Problem:
Find a curve whose slope at each point $(x,y)$ equals the reciprocal of the $x$-value if the curve contains the point $(e,-3)$.
If we call the equation of the curve $f(x)$, then $f'(x)=\frac{1}{x}$. $\int \frac{1}{x} \, dx = \ln|x|+C$, so $f(x)= \ln|x|+C$. $f(e)=-3$ so $f(x)= \ln|x|-4$. What I am confused by is that my book's answer is $f(x)= \ln x-4$ (there are no absolute value bars around $x$). If there are no bars, that means the bars are uneccessary so $x$ must be greater than zero. But what part of the problem indicates that $x$ must be greater than zero?

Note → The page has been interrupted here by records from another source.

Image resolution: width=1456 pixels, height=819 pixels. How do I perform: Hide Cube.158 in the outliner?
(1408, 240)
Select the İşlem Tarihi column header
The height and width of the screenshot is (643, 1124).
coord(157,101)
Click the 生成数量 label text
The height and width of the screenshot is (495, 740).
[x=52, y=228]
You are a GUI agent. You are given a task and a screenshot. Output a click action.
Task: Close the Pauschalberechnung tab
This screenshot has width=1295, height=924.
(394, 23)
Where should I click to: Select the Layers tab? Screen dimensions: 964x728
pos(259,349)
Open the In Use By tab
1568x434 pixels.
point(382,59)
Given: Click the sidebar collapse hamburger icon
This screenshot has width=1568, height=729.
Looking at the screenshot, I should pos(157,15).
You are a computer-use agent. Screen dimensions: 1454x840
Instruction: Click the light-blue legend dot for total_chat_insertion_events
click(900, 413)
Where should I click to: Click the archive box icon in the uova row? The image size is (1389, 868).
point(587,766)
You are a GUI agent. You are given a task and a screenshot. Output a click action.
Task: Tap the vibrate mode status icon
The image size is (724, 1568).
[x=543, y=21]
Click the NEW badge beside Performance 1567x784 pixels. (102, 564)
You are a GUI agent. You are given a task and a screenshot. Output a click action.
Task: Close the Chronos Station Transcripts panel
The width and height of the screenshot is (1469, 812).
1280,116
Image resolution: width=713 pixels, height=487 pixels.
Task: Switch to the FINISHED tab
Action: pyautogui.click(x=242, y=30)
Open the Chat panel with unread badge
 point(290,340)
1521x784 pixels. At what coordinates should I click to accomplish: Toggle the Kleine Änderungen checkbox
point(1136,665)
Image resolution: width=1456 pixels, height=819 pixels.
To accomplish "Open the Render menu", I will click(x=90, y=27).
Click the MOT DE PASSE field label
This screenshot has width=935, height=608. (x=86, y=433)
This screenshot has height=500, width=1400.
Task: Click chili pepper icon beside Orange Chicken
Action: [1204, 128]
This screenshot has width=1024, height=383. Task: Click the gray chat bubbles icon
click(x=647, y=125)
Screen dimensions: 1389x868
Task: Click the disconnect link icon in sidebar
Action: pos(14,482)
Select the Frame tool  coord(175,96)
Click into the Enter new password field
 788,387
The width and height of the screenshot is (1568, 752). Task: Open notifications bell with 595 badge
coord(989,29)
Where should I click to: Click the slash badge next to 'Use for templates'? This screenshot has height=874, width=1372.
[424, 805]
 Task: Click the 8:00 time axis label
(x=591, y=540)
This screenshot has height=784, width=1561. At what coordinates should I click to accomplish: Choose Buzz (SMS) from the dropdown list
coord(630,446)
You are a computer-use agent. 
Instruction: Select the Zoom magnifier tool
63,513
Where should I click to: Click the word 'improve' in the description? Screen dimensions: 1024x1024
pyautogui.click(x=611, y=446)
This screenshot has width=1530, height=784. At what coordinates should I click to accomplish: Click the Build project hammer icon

Since $\frac{1}{x}$ is discontinuous (update: Hans Lundmark's comment suggests using "undefined" instead) at $x = 0$, there are actually $2$ curves involved, one where $x \lt 0$ and another where $x \gt 0$. Since the point in question of $(e,-3)$ has $x = e \gt 0$, it's only this positive $x$-values curve which is being asked about. Thus, there's no need for absolute value signs in this case. Nonetheless, I believe the book should still have used absolute values, even if they're not strictly necessary.
Update: After reading the comments below and on further reflection, I now believe it's best to not use absolute values, as this helps to implicitly show the solution is only for $x \gt 0$. I suspect this is a major reason why the book did not use absolute values in their answer.